Todo ello ocurre como un intertexto, nunca como un discurso evidente, ni mucho menos como una crítica fácil. Al contrario, la trampa de la novela es que se hace leer como si el mundo que narra fuese naturalmente tal cual. Es decir, asume la corrupción del universo social como la lógica de la interacción humana. El humor, el erotismo, la aventura, son la fácil, amena, ligera materia del discurso. Sólo que estamos, claro, ante una construcción paradójica: la sátira funciona, justamente, asumiendo que estamos en el peor de los mundos. En ese sentido, su demostración es agudamente crítica. Y deja al lector librado a su suerte: el lugar que en la lectura elige es homólogo al lugar que en la sociedad tiene.
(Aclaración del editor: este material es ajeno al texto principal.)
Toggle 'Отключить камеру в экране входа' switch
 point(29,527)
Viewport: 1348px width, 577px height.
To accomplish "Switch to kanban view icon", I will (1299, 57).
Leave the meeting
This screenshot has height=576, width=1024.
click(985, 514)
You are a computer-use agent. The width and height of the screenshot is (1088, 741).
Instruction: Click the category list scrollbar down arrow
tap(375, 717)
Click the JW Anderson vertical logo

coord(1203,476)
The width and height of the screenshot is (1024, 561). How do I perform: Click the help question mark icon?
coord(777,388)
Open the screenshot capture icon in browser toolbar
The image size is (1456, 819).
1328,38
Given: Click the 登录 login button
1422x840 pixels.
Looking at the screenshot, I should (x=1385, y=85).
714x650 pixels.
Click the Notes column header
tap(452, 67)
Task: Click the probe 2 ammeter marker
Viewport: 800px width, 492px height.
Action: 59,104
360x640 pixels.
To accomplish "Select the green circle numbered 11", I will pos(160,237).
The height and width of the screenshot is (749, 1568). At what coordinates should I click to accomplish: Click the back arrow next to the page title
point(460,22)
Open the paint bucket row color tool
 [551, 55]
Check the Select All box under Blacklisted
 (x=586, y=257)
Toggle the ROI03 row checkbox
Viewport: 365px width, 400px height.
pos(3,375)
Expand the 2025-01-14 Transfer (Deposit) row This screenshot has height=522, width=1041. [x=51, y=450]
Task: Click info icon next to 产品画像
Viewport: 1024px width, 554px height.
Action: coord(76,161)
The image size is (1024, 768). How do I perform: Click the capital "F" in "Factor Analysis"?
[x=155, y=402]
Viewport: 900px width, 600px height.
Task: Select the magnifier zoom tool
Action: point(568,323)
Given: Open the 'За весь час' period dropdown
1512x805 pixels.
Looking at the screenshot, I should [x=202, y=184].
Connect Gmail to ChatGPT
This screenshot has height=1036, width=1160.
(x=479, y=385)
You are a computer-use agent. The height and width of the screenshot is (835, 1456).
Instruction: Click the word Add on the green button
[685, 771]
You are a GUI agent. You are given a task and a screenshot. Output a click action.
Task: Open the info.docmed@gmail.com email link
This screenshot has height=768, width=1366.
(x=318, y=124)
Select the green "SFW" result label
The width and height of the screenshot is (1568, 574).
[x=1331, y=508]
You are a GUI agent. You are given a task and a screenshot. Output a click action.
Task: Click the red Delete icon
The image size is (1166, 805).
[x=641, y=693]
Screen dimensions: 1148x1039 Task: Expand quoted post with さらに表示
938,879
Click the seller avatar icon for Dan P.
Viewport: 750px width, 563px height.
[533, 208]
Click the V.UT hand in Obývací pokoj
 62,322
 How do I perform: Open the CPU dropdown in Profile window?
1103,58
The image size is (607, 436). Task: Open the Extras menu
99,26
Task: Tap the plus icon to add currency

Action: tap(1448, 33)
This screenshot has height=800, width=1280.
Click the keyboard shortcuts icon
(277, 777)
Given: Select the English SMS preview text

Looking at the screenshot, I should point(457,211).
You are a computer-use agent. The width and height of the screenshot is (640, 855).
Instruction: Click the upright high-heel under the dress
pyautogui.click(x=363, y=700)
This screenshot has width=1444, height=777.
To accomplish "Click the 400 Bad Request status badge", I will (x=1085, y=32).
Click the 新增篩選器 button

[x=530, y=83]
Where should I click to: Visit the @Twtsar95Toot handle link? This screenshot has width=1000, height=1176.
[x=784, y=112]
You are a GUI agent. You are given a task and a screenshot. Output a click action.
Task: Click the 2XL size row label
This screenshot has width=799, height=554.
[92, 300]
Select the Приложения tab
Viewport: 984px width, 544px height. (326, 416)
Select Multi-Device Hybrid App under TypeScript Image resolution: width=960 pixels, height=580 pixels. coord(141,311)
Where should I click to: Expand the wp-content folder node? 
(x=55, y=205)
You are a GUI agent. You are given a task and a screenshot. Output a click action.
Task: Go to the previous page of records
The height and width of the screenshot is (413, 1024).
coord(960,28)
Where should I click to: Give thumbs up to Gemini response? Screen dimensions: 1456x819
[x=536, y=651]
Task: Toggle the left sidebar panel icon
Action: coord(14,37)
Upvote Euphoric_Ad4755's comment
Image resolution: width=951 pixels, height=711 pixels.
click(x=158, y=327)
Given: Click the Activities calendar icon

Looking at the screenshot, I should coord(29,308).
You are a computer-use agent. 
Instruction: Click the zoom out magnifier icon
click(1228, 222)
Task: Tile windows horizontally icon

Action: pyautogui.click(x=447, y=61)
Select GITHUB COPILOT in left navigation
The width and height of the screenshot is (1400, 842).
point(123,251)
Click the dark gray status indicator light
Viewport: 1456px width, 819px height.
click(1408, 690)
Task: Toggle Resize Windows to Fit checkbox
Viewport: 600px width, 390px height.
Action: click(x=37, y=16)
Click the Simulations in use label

El padre de Gabriel, un héroe social tradicional, confinado a su peluquería, al renglón de los servicios pre–modernos, es estafado cuando adquiere un “peine importado”; su hijo, el pícaro es parte ya de otra lógica económica, y sus servicios corresponden a la modernización del “mercado libre”, a sus márgenes y residuos. Gabriel es como un cándido de estos tiempos de exportación, que es corrompido alegremente, colonizado sin pena, y negociado en el “mercado negro”. Forma parte, en efecto, de ese gran contingente de la informalidad, donde algunos teóricos de la modernización compulsiva y el neo–liberalismo autoritario han creído ver la nueva clientela del capitalismo triunfante. Máxima ironía: que las víctimas del sistema sean vistos como su avanzada. Pero en verdad, estos pobres diablos del bienestar aparente sólo confirman la desigualdad creciente. Y los estudios más recientes demuestran su vocación antisocial y autoritaria.
En Cristobal nonato Calos Fuentes concibió una de las imágenes más feroces de la alineación popular; el Ayatola Matamoros, cacique del fundamentalismo guadalupano, atroz metáfora de un futuro antidemocrático. En su novela, De la Borbolla nos entrega una imagen no menos feroz: la comedia deshumanizada del mercado neoliberal.
Así, reescribiendo la historia para mostrarnos una alternativa posible y humorística de su arbitrariedad, Oscar de la Borbolla ha terminado por ofrecernos un Cándido mexicano: un inocente corrompido por la versión dominante del mejor de los mundos.